#### EXCERPTED PASSAGE ####
As Americans commemorate Memorial Day, it is a right civic duty to honor our warriors in the profession of arms who died to sustain freedom. In a society now shriven in attending to faddish trends, chasing clickbait, and grovelling at the idol of the self, at least one day of the year should be elevated in our communal purpose and stature to something more noble, even if inchoately. Perhaps such an aim is aspirational only, a type of self-imposed charge to exercise our collective memory; it is still both admirable and vital to our well-being as a republic. However, difficult as this task is for most Americans, both individually and corporately, it will not be difficult for those of us who left battlefields long past only to realize that those battlefields never left us. For some, memory is not difficult burden but an ever-present companion, even if unwanted.

You see, we carry these battlefields in our minds and conscience, day and night, week in and week out, year after year…they never leave us.  These are the ghosts of war which are our constant servants, always prompting us to never stray too far from them, lest they lose their hold on us. As a former “Padre,” as my British colleagues called me, I tend them always and am their shepherd, these ghosts of war. They are the faces of my friends, the faces of my enemies, the scenes of human carnage which, mercifully, I only had to witness on occasion. I tend them and they tend me; ours is a symbiotic bond. Nights are measured in how little or much they intrude upon me, unbidden as they are, and how much I am still exhausted the next morning or, mercifully, refreshed enough to “Charlie Mike” through another day. I have learned some helpful mental techniques to reframe them, and to perhaps attach a new meaning to their presence, but still, they never want to leave. These ghosts of war make memory for me no hard task at all; I am their shepherd, whether I would have them follow me or not.

Clinicians have often attempted to assuage me that I must understand guilt, shame, anger or contempt to deal with these ghosts. Perhaps, but is this in some sense only covering these memories in a new garment of my own making? What comforts me more is exorcizing them in liturgy, sacrament, and prayer. For it is only at the cross that I discover that these ghosts have no more power; the light of eternality fades them into their bounded temporality. In the triumph of Christ’s resurrection, they recede into the distance of my conscience and I see them no more. Rather, I see the smiles of my friends, their faces now always young and full of hope. I remember with joy—even laughter—times and scenes in combat which made me feel alive in every fibre of my being, with a purpose that seemed to matter beyond the mundane. I see the smile of my living Lord, gathering them into His fold, into His flock. I rightly cede any penultimate authority as a shepherd of ghosts to all eternal authority to the one, truly Good Shepherd. I hear new, fresh words falling on my wounded soul:

“Come to me, all who labor and are heavy laden, and I will give you rest. Take my yoke upon you, and learn from me, for I am gentle and lowly in heart, and you will find rest for your souls. For my yoke is easy, and my burden is light.” (Matthew 11:28-30)

I hear, I understand, and I am reborn. My ghosts are gone, and to the only One on whom they will never have any power, to the only One who can hold them in abeyance for all time, to the only One to whom I can truly cede them. In doing so, I am a shepherd of ghosts…no more.
####
# REQUIRED ACTIONS
A. In the Memorial Day reflection, what did the writer's British colleagues call the writer?
B. Duplicate the passage of the Memorial Day reflection starting at "I hear, I understand, and" and ending at "of ghosts…no more.".
C. Which emotions does the Memorial Day reflection say clinicians told the writer to understand in order to deal with the ghosts of war? List all of them.
#### LISTED ENTRIES ####
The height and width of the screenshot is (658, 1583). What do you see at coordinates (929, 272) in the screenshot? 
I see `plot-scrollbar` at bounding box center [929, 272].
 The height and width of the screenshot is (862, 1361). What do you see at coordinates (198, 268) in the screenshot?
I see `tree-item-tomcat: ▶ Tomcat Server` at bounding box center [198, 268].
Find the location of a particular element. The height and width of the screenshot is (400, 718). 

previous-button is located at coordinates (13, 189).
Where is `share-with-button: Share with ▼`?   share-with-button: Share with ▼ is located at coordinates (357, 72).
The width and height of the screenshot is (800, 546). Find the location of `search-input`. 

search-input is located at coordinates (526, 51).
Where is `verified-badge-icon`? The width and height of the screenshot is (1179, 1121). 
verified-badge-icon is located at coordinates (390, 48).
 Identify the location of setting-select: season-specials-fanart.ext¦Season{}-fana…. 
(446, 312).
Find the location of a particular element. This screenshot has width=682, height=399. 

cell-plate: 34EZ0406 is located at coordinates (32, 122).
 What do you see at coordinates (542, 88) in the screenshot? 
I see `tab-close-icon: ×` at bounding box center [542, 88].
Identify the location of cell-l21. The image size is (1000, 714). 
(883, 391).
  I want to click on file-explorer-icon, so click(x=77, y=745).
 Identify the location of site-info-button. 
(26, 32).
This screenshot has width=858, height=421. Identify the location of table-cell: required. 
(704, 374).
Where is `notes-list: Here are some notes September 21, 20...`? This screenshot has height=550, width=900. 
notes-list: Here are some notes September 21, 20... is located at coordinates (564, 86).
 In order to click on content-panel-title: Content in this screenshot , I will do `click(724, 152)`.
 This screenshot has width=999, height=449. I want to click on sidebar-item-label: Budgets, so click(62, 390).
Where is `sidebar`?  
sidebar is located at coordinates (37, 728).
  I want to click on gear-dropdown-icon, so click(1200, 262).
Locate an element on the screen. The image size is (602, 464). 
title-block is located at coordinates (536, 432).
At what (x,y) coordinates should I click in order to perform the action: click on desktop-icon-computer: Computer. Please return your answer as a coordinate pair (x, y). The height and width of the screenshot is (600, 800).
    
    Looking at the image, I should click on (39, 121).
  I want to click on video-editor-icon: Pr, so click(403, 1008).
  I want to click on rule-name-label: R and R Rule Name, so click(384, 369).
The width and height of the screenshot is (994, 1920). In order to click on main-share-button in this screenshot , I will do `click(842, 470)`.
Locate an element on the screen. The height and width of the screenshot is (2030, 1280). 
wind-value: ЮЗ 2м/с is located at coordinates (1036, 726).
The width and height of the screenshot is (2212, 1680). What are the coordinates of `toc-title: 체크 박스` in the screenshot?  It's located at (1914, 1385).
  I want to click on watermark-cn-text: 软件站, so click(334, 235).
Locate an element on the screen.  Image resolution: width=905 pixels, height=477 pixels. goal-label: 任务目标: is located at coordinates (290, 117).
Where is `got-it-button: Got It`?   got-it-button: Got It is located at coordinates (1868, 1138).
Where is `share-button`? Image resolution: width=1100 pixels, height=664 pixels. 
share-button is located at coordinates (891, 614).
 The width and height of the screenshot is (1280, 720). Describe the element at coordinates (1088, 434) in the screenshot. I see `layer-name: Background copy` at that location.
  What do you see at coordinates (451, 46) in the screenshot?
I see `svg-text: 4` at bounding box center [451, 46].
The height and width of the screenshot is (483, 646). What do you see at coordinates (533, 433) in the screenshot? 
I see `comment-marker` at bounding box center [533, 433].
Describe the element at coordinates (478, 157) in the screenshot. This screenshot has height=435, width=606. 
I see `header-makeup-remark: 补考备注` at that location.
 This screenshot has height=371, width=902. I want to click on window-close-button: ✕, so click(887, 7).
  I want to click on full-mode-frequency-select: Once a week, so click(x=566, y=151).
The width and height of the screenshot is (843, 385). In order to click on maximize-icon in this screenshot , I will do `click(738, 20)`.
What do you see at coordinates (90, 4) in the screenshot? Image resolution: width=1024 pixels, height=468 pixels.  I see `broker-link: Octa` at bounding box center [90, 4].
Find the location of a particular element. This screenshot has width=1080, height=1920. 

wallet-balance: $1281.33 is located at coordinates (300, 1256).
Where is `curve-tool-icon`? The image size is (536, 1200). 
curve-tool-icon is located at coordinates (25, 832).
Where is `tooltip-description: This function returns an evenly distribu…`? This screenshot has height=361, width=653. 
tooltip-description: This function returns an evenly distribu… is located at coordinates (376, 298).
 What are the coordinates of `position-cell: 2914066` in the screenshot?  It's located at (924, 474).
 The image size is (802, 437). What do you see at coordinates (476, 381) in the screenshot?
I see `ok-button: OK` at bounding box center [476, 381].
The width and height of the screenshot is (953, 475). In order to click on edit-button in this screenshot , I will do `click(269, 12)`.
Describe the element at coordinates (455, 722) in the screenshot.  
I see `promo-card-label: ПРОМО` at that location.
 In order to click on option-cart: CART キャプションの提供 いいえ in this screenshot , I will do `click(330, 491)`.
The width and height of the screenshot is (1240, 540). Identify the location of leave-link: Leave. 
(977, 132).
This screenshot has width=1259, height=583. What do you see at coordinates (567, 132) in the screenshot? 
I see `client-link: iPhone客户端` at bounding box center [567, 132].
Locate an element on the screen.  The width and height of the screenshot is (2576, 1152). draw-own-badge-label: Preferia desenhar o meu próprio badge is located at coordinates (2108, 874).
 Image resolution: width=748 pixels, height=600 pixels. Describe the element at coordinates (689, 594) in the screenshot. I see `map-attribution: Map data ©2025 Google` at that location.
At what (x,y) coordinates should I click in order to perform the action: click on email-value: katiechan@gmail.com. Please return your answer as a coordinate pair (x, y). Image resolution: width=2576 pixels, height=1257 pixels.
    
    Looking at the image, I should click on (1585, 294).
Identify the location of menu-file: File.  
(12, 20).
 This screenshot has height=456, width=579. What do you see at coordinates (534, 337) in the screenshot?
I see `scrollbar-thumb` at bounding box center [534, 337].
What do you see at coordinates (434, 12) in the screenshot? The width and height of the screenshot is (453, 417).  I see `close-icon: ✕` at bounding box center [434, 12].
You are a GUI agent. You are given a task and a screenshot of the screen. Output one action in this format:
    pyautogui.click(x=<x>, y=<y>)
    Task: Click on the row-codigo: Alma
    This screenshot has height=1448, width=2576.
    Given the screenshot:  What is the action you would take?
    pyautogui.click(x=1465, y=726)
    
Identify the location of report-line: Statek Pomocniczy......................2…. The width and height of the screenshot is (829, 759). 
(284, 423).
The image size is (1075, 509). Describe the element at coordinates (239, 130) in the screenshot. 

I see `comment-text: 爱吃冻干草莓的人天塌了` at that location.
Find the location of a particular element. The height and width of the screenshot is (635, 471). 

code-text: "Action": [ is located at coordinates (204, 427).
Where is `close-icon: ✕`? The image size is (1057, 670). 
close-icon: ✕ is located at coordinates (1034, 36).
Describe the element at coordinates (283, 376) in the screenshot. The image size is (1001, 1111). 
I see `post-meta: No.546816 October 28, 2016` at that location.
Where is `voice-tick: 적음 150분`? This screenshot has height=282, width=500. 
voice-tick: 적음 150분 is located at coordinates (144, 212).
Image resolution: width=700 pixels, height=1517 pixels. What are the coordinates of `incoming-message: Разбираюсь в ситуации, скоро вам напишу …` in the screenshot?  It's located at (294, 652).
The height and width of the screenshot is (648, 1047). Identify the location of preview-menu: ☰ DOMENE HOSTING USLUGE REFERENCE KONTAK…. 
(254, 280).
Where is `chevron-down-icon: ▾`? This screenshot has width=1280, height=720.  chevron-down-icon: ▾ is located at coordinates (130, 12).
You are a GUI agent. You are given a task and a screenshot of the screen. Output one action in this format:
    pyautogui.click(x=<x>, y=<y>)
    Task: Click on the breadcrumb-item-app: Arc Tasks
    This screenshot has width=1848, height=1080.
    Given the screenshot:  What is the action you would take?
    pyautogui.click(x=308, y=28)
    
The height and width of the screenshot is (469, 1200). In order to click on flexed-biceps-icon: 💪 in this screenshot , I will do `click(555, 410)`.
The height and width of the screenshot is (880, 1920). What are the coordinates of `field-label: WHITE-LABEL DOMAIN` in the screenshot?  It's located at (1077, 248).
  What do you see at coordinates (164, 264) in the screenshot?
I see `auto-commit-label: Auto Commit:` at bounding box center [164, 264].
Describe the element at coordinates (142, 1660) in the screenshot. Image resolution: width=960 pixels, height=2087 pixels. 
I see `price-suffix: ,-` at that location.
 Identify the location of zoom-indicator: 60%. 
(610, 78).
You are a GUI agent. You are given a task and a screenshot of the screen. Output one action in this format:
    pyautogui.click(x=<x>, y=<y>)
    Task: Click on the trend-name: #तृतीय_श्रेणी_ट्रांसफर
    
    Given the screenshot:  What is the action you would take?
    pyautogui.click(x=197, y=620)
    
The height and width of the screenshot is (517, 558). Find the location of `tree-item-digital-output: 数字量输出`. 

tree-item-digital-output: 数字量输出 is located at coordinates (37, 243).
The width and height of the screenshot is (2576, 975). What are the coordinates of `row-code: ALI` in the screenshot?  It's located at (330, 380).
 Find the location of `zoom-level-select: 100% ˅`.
####
# PER-TASK OUTPUTS
A. They called the writer "Padre."

B.
I hear, I understand, and I am reborn. My ghosts are gone, and to the only One on whom they will never have any power, to the only One who can hold them in abeyance for all time, to the only One to whom I can truly cede them. In doing so, I am a shepherd of ghosts…no more.

C. Guilt, shame, anger, contempt